Secondo quanto affermato nelle pronunce della Corte (ex multis Causa C-392/11/2012, Causa C-453/05/2007, C-463/16 del 18 gennaio 2018), il nesso tra le operazioni sussiste laddove più elementi o atti forniti dal soggetto passivo al destinatario sono così strettamente collegati da formare, oggettivamente, un’unica prestazione economica inscindibile. Dunque, è possibile estendere il regime previsto per l’operazione principale alle attività accessorie qualora sia chiaramente verificabile un nesso di dipendenza funzionale dell’operazione subordinata rispetto a quella principale, tale per cui la prima sia effettuata in ragione della seconda.

Parchi divertimento: aliquota 10 % estendibile ai servizi integrativi e complementari

Con la Risposta n. 96/2025 l’Amministrazione ha fornito alcuni chiarimenti in merito alla facoltà di estendere il peculiare regime Iva previsto per l’attività di “Parco Tematico in forma stabile” con attrazioni acquatiche, ad alcuni servizi accessori consistenti nel parcheggio veicoli e noleggio di ombrelloni e cabanas.

Nella fattispecie, l’istante si interrogava sul trattamento Iva da applicare ai suddetti servizi supplementari e integrativi proposti all’interno di un parco, precisando che questi ultimi risultavano indispensabili per l’utente in quanto:

  • la collocazione del parco richiede il raggiungimento mediante un mezzo di locomozione non essendoci un servizio di bus pubblico e risultando insufficiente il servizio di navetta
  • tutta l’area spiaggia destinata allo svago è coperta da ombrelloni e cabanas a pagamento

Sul punto, l’Agenzia delle Entrate ha accolto la possibilità di estendere l’aliquota del 10% ai servizi complementari del parco acquatico sulla scorta del fatto che, relativamente al servizio di parcheggio a esclusivo uso del parco, il nesso di accessorietà è in re ipsa, in quanto risponde alla necessità di facilitare il raggiungimento del parco da parte di quei potenziali clienti che scelgono di spostarsi con il mezzo proprio rispetto alle altre soluzioni di trasporto limitate.

Ad analoga conclusione è giunta l’Amministrazione relativamente al servizio di noleggio ombrelloni e cabanas. Tuttavia, l’estensione è stata ritenuta legittima con specifico riferimento ai servizi di intrattenimento resi mediante la messa a disposizione di piscine e altre attrazioni acquatiche.

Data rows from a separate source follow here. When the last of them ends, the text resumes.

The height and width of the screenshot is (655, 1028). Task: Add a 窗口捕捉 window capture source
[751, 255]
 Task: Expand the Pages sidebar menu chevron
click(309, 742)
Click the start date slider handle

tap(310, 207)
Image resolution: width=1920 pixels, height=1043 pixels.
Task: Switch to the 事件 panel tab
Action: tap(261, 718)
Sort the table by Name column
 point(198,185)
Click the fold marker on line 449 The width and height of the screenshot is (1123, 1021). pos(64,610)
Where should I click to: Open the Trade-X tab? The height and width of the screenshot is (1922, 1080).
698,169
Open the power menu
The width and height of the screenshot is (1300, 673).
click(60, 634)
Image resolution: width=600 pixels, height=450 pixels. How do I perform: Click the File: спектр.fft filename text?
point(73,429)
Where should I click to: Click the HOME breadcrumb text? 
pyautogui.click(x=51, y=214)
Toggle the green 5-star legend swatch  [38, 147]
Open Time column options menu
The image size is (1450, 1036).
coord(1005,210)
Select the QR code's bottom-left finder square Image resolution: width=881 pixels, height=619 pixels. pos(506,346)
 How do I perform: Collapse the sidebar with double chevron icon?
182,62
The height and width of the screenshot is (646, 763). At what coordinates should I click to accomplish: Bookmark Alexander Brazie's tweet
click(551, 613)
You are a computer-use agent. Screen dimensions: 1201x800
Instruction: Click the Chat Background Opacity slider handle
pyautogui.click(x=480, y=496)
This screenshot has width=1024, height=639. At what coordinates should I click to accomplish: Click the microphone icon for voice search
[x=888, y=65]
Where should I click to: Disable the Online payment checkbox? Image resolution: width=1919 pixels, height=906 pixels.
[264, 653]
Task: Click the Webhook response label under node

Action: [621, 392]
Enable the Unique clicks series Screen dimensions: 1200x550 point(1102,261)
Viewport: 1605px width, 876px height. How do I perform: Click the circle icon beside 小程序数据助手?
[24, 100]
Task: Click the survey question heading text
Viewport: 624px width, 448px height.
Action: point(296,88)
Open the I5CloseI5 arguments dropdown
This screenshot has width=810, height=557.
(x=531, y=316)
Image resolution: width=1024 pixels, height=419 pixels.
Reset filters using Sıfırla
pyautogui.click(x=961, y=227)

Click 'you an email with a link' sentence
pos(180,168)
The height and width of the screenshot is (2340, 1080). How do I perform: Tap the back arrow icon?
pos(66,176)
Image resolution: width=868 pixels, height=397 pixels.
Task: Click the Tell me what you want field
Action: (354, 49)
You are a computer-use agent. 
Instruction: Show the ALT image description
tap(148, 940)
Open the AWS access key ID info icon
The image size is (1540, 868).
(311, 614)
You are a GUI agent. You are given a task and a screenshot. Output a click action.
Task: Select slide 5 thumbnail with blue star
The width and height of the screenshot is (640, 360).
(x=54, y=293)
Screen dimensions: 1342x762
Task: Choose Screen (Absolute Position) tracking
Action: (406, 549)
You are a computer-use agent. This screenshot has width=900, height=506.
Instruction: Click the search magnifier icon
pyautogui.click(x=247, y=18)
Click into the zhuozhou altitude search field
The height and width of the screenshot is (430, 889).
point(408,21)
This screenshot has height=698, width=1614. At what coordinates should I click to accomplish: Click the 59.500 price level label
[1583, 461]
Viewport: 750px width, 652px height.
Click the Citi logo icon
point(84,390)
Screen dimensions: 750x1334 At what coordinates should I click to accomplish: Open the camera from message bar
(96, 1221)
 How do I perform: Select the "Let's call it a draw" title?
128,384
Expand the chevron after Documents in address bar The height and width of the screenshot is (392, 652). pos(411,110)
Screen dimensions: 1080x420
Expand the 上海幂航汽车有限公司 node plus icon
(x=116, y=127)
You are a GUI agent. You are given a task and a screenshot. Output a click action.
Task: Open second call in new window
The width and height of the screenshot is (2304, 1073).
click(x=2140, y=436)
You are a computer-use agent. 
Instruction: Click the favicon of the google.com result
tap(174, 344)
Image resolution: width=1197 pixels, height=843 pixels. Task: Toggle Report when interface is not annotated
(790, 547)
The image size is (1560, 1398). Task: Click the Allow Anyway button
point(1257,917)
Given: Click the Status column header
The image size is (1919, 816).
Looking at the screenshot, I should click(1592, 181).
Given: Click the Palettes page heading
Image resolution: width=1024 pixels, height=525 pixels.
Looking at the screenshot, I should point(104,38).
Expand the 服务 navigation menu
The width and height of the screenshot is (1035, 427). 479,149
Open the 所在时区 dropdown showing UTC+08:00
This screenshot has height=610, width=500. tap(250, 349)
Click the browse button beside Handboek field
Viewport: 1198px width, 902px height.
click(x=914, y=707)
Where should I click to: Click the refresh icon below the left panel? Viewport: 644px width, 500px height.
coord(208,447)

Puntualizza, infatti, che nei parchi acquatici le piscine e le altre aree adiacenti sono parte integrante dell’esperienza di intrattenimento offerta ai visitatori e pertanto l’allestimento di un’area relax, dotata di un servizio ombrelloni/cabanas, dove peraltro è possibile ripararsi al sole, costituisce un servizio strettamente funzionale alla fruizione delle attività principali, contribuendo al comfort ed al benessere dei visitatori.  Tale collegamento non è stato invece verificato per l’altro parco divertimenti di cui l’istante è titolare.

Tale interpretazione ricalca quanto precedentemente affermato nellinterpello 155/2024, in cui si affermava appunto che “una prestazione è considerata accessoria ad una prestazione principale, in particolare, quando costituisce per la clientela non già un fine a sé stante, bensì il mezzo per fruire nelle migliori condizioni del servizio principale offerto dal prestatore”.